WORK REQUIRED
Write out each record below, word for word.

Entries taken from a collection
-- Opening Marker --
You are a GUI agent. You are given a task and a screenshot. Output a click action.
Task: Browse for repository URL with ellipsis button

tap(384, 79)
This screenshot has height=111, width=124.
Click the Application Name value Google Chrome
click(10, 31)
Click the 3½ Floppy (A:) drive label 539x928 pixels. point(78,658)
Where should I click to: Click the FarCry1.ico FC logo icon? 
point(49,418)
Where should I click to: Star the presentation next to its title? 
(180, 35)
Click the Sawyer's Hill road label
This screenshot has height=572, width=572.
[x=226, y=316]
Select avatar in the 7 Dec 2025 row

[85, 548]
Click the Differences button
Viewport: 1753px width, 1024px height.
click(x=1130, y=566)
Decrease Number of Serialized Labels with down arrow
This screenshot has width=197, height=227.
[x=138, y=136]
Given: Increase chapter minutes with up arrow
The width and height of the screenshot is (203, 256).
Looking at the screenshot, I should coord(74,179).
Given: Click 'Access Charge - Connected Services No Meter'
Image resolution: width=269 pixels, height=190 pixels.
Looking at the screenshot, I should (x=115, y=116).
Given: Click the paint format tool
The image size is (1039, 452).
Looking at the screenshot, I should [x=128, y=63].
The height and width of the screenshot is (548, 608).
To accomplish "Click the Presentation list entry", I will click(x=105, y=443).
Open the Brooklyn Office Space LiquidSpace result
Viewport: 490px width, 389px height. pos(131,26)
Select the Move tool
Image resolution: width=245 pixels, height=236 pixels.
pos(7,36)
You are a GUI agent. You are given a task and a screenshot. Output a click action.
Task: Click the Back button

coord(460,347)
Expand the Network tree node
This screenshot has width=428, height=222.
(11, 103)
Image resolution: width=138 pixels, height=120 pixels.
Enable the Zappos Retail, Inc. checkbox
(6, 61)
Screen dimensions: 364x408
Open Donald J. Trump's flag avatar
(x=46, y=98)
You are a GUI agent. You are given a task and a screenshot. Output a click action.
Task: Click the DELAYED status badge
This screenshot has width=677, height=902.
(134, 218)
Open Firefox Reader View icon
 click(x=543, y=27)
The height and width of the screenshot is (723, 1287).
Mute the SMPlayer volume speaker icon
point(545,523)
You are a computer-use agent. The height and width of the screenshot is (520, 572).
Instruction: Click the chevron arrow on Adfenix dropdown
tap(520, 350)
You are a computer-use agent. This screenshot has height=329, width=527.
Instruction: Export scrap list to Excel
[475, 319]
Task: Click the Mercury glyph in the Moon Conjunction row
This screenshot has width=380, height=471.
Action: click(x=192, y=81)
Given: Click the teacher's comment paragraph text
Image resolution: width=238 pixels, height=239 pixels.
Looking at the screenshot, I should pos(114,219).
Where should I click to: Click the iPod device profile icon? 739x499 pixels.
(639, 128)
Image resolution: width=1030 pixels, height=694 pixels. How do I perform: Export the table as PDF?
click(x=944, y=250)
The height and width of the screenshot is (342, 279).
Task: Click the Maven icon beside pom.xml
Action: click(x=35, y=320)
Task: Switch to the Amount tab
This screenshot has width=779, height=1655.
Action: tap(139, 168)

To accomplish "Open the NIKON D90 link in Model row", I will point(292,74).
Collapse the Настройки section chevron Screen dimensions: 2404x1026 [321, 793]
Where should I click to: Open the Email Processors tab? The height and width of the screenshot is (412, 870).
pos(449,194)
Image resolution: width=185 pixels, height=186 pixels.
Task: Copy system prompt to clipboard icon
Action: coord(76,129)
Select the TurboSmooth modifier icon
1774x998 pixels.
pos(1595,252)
-- Closing Marker --
ANSWER BOX
You are a GUI agent. You are given a task and a screenshot. Output a click action.
Task: Browse for repository URL with ellipsis button

tap(384, 79)
This screenshot has height=111, width=124.
Click the Application Name value Google Chrome
click(10, 31)
Click the 3½ Floppy (A:) drive label 539x928 pixels. point(78,658)
Where should I click to: Click the FarCry1.ico FC logo icon? 
point(49,418)
Where should I click to: Star the presentation next to its title? 
(180, 35)
Click the Sawyer's Hill road label
This screenshot has height=572, width=572.
[x=226, y=316]
Select avatar in the 7 Dec 2025 row

[85, 548]
Click the Differences button
Viewport: 1753px width, 1024px height.
click(x=1130, y=566)
Decrease Number of Serialized Labels with down arrow
This screenshot has width=197, height=227.
[x=138, y=136]
Given: Increase chapter minutes with up arrow
The width and height of the screenshot is (203, 256).
Looking at the screenshot, I should coord(74,179).
Given: Click 'Access Charge - Connected Services No Meter'
Image resolution: width=269 pixels, height=190 pixels.
Looking at the screenshot, I should (x=115, y=116).
Given: Click the paint format tool
The image size is (1039, 452).
Looking at the screenshot, I should [x=128, y=63].
The height and width of the screenshot is (548, 608).
To accomplish "Click the Presentation list entry", I will click(x=105, y=443).
Open the Brooklyn Office Space LiquidSpace result
Viewport: 490px width, 389px height. pos(131,26)
Select the Move tool
Image resolution: width=245 pixels, height=236 pixels.
pos(7,36)
You are a GUI agent. You are given a task and a screenshot. Output a click action.
Task: Click the Back button

coord(460,347)
Expand the Network tree node
This screenshot has width=428, height=222.
(11, 103)
Image resolution: width=138 pixels, height=120 pixels.
Enable the Zappos Retail, Inc. checkbox
(6, 61)
Screen dimensions: 364x408
Open Donald J. Trump's flag avatar
(x=46, y=98)
You are a GUI agent. You are given a task and a screenshot. Output a click action.
Task: Click the DELAYED status badge
This screenshot has width=677, height=902.
(134, 218)
Open Firefox Reader View icon
 click(x=543, y=27)
The height and width of the screenshot is (723, 1287).
Mute the SMPlayer volume speaker icon
point(545,523)
You are a computer-use agent. The height and width of the screenshot is (520, 572).
Instruction: Click the chevron arrow on Adfenix dropdown
tap(520, 350)
You are a computer-use agent. This screenshot has height=329, width=527.
Instruction: Export scrap list to Excel
[475, 319]
Task: Click the Mercury glyph in the Moon Conjunction row
This screenshot has width=380, height=471.
Action: click(x=192, y=81)
Given: Click the teacher's comment paragraph text
Image resolution: width=238 pixels, height=239 pixels.
Looking at the screenshot, I should pos(114,219).
Where should I click to: Click the iPod device profile icon? 739x499 pixels.
(639, 128)
Image resolution: width=1030 pixels, height=694 pixels. How do I perform: Export the table as PDF?
click(x=944, y=250)
The height and width of the screenshot is (342, 279).
Task: Click the Maven icon beside pom.xml
Action: click(x=35, y=320)
Task: Switch to the Amount tab
This screenshot has width=779, height=1655.
Action: tap(139, 168)

To accomplish "Open the NIKON D90 link in Model row", I will point(292,74).
Collapse the Настройки section chevron Screen dimensions: 2404x1026 [321, 793]
Where should I click to: Open the Email Processors tab? The height and width of the screenshot is (412, 870).
pos(449,194)
Image resolution: width=185 pixels, height=186 pixels.
Task: Copy system prompt to clipboard icon
Action: coord(76,129)
Select the TurboSmooth modifier icon
1774x998 pixels.
pos(1595,252)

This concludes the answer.